WebDriver has limited ability to mock requests, so you can only mock only requests performed after page is loaded. This means that you can't block Google Analytics, or CDN calls, but you can mock API requests performed on user action.

To mock requests enable additional helper MockRequest (which is based on Polly.js).

helpers: {
   WebDriver: {
     // regular WebDriver config here
   },
   MockRequest: {}
}

The function mockRequest will be added to I object. You can use it to explicitly define which requests to block and which response they should return instead:

// block all Google Analytics calls
I.mockRequest('/google-analytics/*path', 200);
// return an empty successful response
I.mockRequest('GET', '/api/users', 200);
// block post requests to /api/users and return predefined object
I.mockRequest('POST', '/api/users', { user: 'davert' });
// return error request with body
I.mockRequest('GET', '/api/users/1', 404, { error: 'User not found' });

In WebDriver mocking is disabled every time a new page is loaded. Hence, startMocking method should be called and the mocks should be updated, after navigating to a new page. This is a limitation of WebDriver. Consider using Puppeteer with MockRequest instead.

I.amOnPage('/xyz');
I.mockRequest({ ... })
I.click('Go to Next Page');
// new page is loaded, mocking is disabled now. We need to set it up again
// in WebDriver as we can't detect that the page was reloaded, so no mocking :(

See mockRequest API

To see mockRequest method in intellisense auto completion don't forget to run codeceptjs def command:

npx codeceptjs def

Mocking rules will be kept while a test is running. To stop mocking use I.stopMocking() command

# Extending WebDriver

CodeceptJS doesn't aim to embrace all possible functionality of WebDriver. At some points you may find that some actions do not exist, however it is easy to add one. You will need to use WebDriver API from webdriver.io library.

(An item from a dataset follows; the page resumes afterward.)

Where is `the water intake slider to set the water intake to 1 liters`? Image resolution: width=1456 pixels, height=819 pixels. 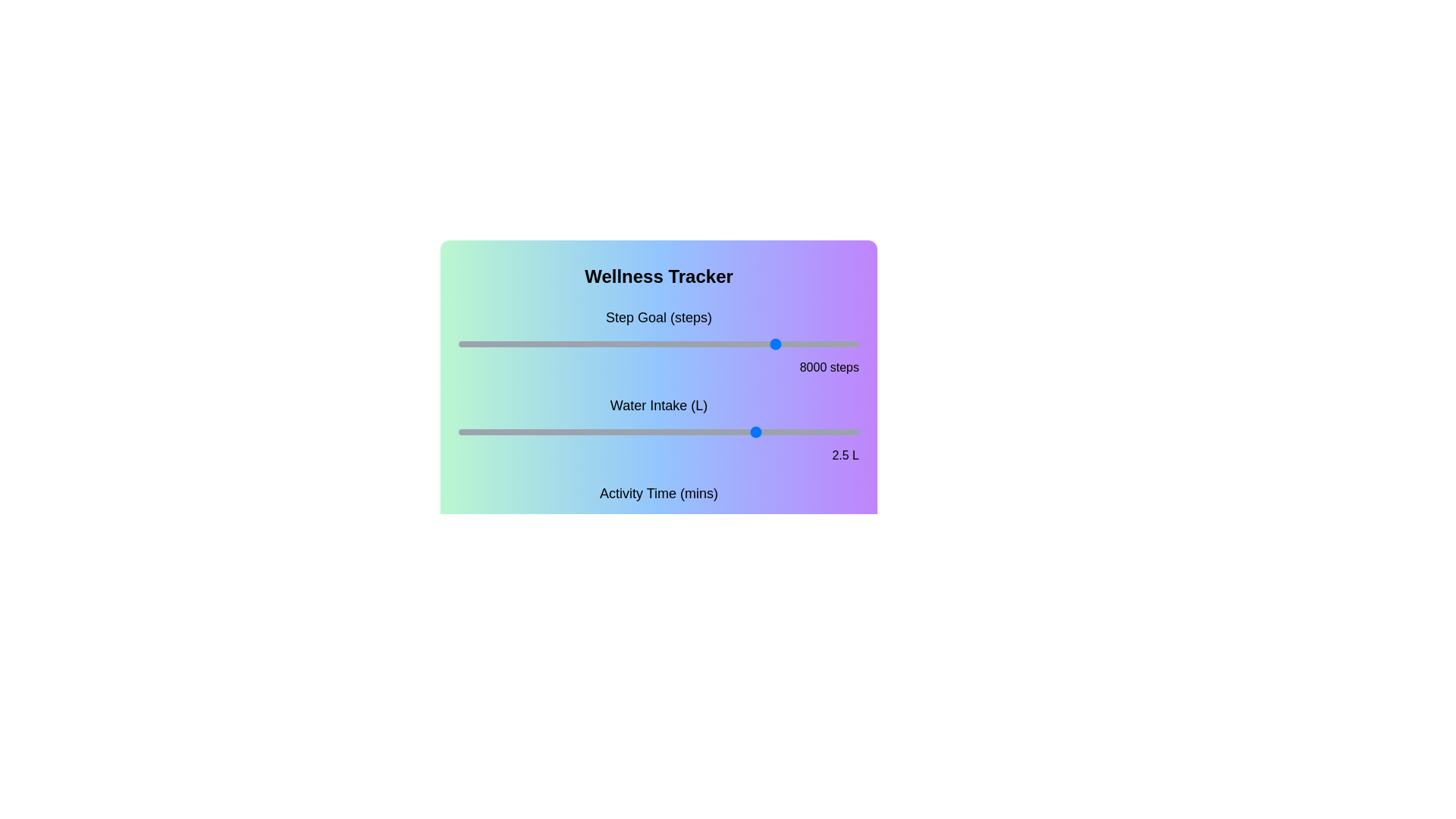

To create new actions which will be added into I. object you need to create a new helper. This can be done with codeceptjs gh command.

npx codeceptjs gh

Name a new helper "Web". Now each method of a created class can be added to I object. Be sure to enable this helper in config:

exports.config = {
  helpers: {
    WebDriver: { /* WebDriver config goes here */ },
    WebHelper: {
      // load custom helper
      require: './web_helper.js'
    }
  }
}

ℹ See Custom Helper guide to see more examples.

While implementing custom actions using WebDriver API please note that, there is two versions of protocol: WebDriver and JSON Wire. Depending on a browser version one of those protocols can be used. We can't know for sure which protocol is going to used, so we will need to implement an action using both APIs.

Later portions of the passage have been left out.